Open Source-ing the Oxford English Dictionary by risa
“The big dictionary’s making began with the speech (made by Richard Chenevix Trench) at the London Library, on Guy Fawkes Day, 1857…
The new venture that Tench seemed now to be proposing would demonstrate not merely meaning but the history of meaning, the life story of each word. And that would mean the reading of everything and the quoting of everything that showed anything of the history of the words that were to be cited. The task would be gigantic, monumental, and- according to the conventional thinking of the times – impossible.
Except that here Trench presented an idea, an idea that- to those ranks of conservative and frock-coated men who sat silently in the library on that dank and foggy evening- was potentially dangerous and revolutionary. But it was the idea that in the end made the whole venture possible.
The undertaking of the scheme, he said, was beyond the ability of any one man. To peruse all of the English literature – and to comb the London and New York newspapers and the most literate of the magazines and journals – must be instead “the combined action of many.” It would be necessary to recruit a team – moreover, a huge one – probably comprising hundreds and hundreds of unpaid amateurs, all of them working as volunteers.
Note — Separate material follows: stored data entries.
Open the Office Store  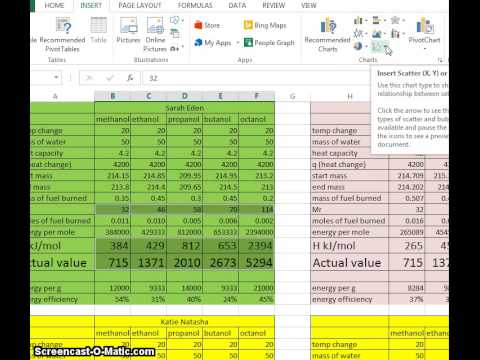[x=207, y=25]
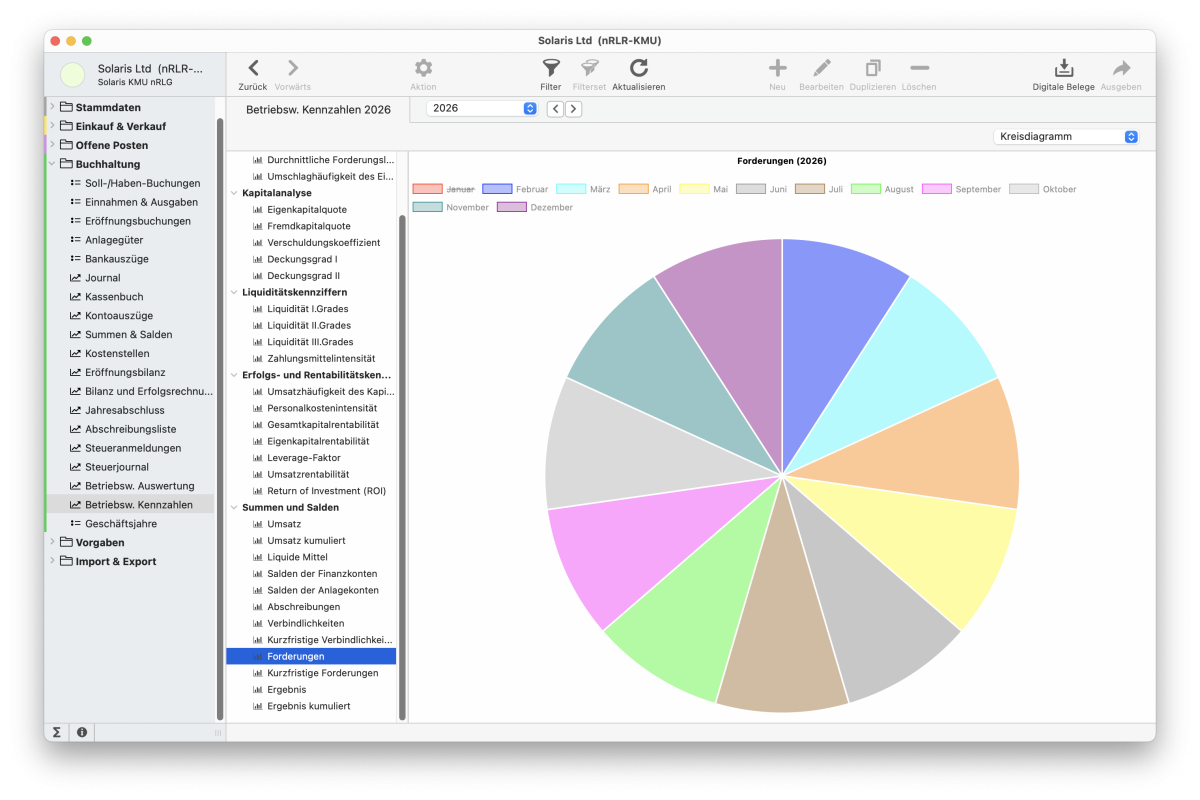Open the Aktion gear menu

pos(423,68)
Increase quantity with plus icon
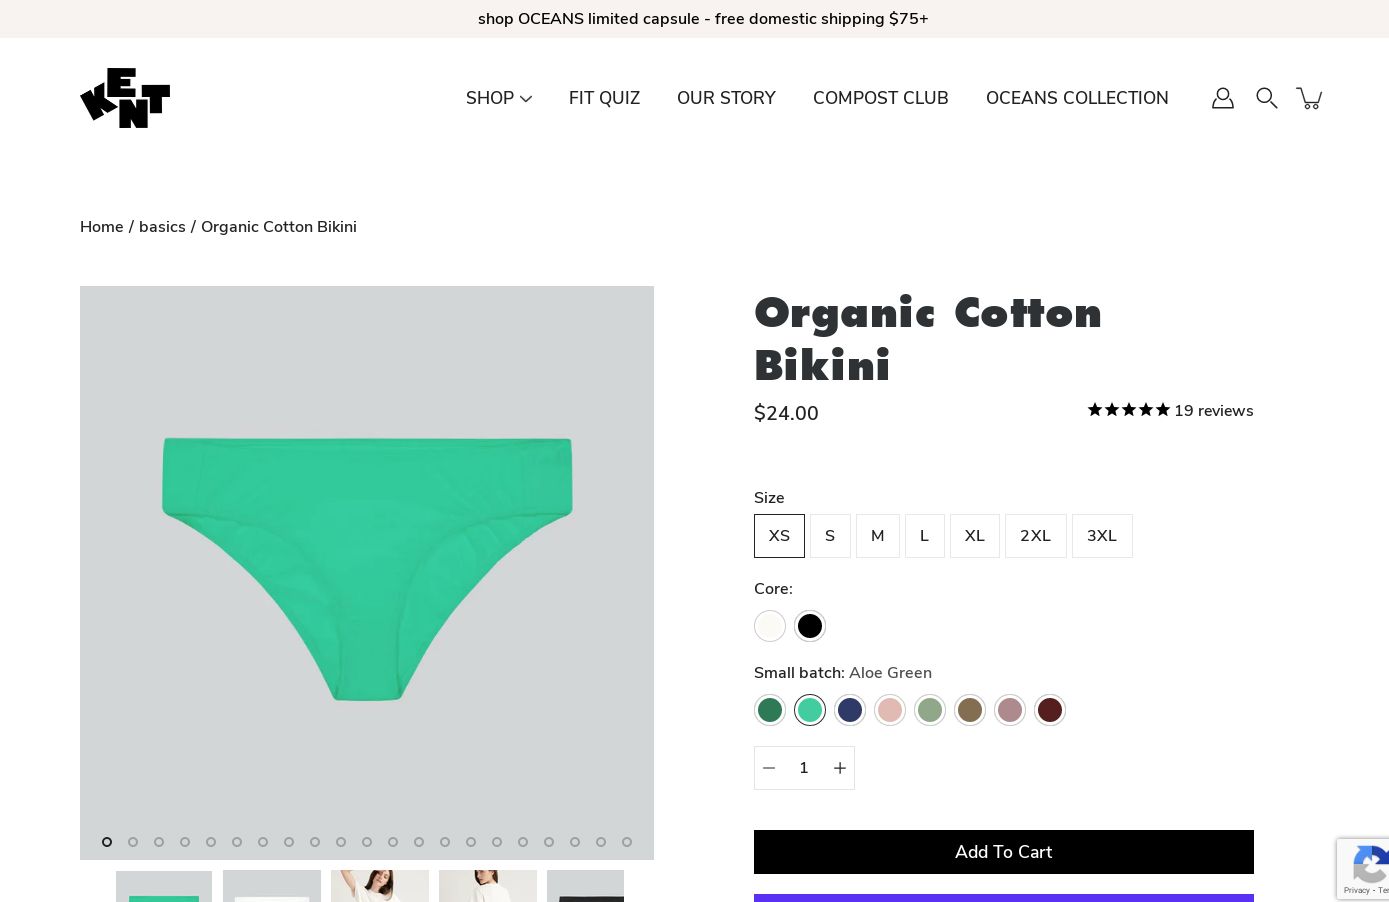The height and width of the screenshot is (902, 1389). (x=840, y=768)
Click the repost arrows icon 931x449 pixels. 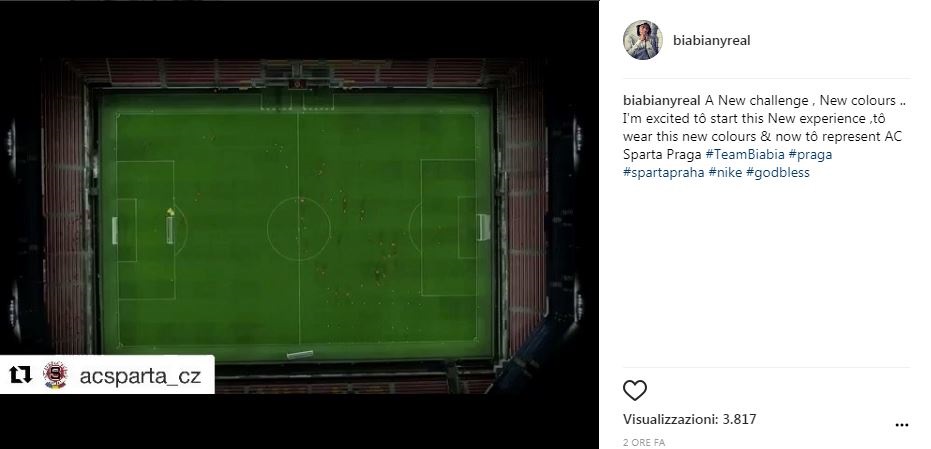(21, 375)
The audience murmured with surprise. Such and idea, obvious though it may sound today, had never been put forward before. But then, some members said as the meeting was breaking up, it did have some real merit. It had a rough, rather democratic appeal. It was an idea consonant with Trench’s underlying thought, that any grand new dictionary ought to be itself a democratic product, a book that demostrated the primacy of individual freedoms, of the notion that one could use words freely, as one liked, without hard and fast rules of lexical conduct.”
Simon Winchester. The Professor and the Madman; A Tale of Murder, Insanity, and the Making of the Oxford English Dictionary. NY: HarperPerennial, 1999. 105-107.